Records from a data source
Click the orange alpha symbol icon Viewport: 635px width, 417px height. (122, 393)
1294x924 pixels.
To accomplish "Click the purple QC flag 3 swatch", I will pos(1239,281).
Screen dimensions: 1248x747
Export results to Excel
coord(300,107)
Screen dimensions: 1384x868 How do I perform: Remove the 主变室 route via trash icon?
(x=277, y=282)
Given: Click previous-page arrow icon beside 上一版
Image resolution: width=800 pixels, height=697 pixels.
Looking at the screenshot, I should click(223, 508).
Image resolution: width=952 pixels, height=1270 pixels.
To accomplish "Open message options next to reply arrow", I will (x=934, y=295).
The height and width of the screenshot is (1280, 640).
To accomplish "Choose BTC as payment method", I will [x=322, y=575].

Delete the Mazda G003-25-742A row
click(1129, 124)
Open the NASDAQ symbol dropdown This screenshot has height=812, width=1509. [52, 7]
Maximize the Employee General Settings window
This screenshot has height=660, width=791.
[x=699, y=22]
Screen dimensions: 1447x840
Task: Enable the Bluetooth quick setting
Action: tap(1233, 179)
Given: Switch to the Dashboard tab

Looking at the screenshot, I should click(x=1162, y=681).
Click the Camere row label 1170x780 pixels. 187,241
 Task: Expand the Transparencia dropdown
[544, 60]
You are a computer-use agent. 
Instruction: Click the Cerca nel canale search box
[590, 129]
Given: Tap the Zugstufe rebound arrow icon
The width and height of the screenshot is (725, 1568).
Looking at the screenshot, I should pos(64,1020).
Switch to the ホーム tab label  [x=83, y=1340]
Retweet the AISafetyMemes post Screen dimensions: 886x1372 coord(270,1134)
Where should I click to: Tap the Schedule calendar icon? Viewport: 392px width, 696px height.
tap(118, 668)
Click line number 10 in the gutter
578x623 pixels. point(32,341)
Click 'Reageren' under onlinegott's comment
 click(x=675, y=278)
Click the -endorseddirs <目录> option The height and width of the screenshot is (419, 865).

■ AIM OF THE TASK
Using the records above, select and copy every line that has the word "label".

■ EXERCISE RESULT
Click the Camere row label 1170x780 pixels. 187,241
Switch to the ホーム tab label  [x=83, y=1340]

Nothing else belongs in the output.